[Collected data]
__________

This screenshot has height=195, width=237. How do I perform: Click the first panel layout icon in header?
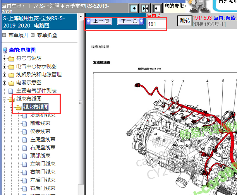click(133, 8)
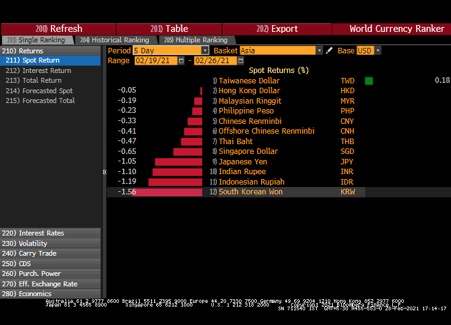Image resolution: width=451 pixels, height=325 pixels.
Task: Select Interest Return in the Returns list
Action: [47, 71]
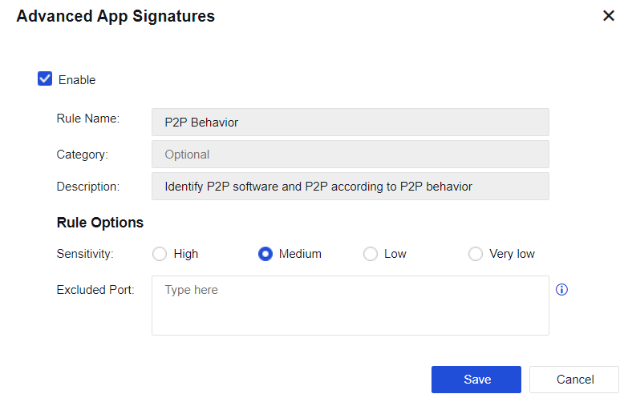Click the Description label
Viewport: 624px width, 398px height.
point(87,187)
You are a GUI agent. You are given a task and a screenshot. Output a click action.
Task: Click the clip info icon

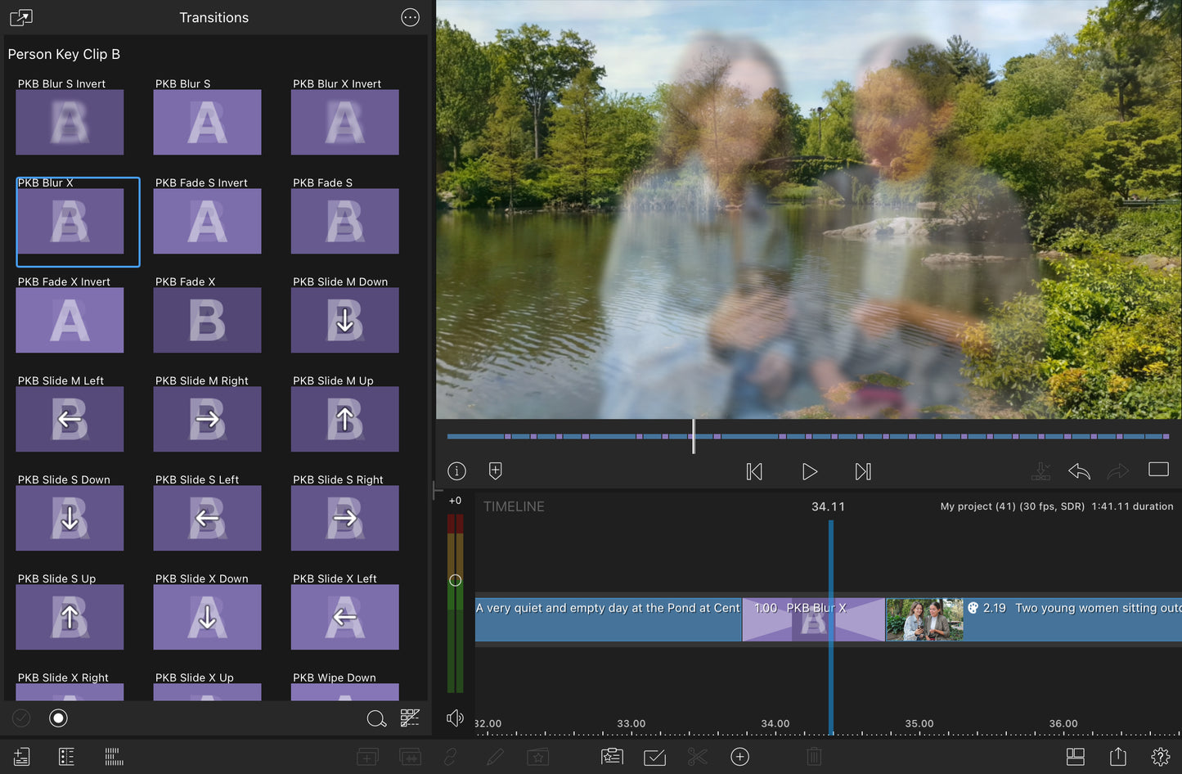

__________

**TO DO**
Set the records down again exactly as given, and leave the pictures out.

**EXERCISE SOLUTION**
This screenshot has height=195, width=237. How do I perform: Click the first panel layout icon in header?
click(133, 8)
Image resolution: width=451 pixels, height=325 pixels.
Task: Select Interest Return in the Returns list
Action: [47, 71]
Click the Description label
Viewport: 624px width, 398px height.
point(87,187)
You are a GUI agent. You are given a task and a screenshot. Output a click action.
Task: Click the clip info icon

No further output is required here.